It's a bit off topic, but I have to mention it. Isn't preservation of cultural heritage such as this Germanic site one of the aims of archaeology? Is it really acceptable to destroy it merely collecting the information? This story is so weird, it really plays into the Nazi depiction of Christians wiping out the remains of the ancient Germanic culture. Sorry for the rant.
My issue with it in terms of improving the article is what appears to me as a double standard. We have an entire article dedicated to the malicious neglect of Pompeii (the site which has been preserved for 200 years so far), yet this goes unnoticed and underreported.--Adûnâi (talk) 21:48, 5 April 2017 (UTC)Reply
Hi. I haven't looked into it really, but from a first glance, I can see that the site didn't contain anything of significance to preserve other than the arcaheological documentation itself. Try to have a look at the images in the academic paper for example. I couldn't see any "standing stones" for one thing. Also this site is only 15 meteres in diametre, and in no way comparable to the entire city of Pompeii!

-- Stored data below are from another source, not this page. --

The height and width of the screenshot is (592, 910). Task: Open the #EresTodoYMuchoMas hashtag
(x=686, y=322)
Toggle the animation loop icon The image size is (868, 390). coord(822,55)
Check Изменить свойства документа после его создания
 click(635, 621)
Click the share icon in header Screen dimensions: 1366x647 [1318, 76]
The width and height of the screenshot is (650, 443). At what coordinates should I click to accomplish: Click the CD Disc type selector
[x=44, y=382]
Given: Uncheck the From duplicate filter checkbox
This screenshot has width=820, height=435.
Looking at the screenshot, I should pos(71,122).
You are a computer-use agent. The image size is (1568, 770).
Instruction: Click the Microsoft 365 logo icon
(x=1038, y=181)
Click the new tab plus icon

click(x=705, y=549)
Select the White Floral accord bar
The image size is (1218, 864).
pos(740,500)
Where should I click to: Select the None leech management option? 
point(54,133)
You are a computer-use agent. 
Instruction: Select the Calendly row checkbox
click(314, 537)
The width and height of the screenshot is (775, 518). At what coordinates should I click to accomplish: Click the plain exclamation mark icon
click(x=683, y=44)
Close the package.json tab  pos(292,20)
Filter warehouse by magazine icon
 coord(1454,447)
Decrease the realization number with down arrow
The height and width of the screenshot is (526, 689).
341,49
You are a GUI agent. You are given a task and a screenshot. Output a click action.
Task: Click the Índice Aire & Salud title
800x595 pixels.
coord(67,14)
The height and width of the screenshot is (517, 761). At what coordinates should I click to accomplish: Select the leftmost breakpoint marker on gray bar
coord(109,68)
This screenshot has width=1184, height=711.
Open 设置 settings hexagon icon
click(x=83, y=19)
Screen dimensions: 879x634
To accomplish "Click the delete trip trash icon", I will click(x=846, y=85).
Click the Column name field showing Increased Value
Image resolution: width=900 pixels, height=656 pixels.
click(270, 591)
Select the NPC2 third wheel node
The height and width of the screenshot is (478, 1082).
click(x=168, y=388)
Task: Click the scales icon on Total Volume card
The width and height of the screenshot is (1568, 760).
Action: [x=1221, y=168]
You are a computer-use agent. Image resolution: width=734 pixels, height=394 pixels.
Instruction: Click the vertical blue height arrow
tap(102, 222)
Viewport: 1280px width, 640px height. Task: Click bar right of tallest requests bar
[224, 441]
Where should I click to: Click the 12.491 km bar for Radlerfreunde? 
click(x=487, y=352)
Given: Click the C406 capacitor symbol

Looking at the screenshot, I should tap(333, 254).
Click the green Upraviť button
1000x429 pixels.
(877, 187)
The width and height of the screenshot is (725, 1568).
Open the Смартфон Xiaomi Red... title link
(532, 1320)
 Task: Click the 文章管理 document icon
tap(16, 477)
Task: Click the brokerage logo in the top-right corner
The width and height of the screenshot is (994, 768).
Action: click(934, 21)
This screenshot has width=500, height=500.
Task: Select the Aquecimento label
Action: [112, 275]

Whenever there is a monument deemed unique and signinficant enough for preservation, the laws already demands authorities to preserve it. The significance of a monument is evaluated from a scholarly and academic POV, not a political or economical perspective. That is how these things are handled in general.
I don't know what really happened at the Ranheim cult site after the excavation and subsequent documentation. And neither does anybody else it seems. If anybody knew, they would be able to provide some solid info about it, rather than disconnected sentences and speculation from an article in a newspaper. If we are to proceed from here and write anything about the fate of the Ranheim hof on Wikipedia, it is important that solid info and refs about it are unveiled. This should be first priority. After that we could perhaps add something about the "uproar" as you call it. But are we sure there was an "uproar" or was it just some folks posting something in an on-line debate? An issue should be evaluated as significant and notable enough if we are to add it to Wikipedia. As a second priority you could gather refs about the "uproar" and we could have a look at it. But that is second priority. First priority is to gather solid knowledge of what actually has happened at the Ranheim hof after excavation. The basic facts.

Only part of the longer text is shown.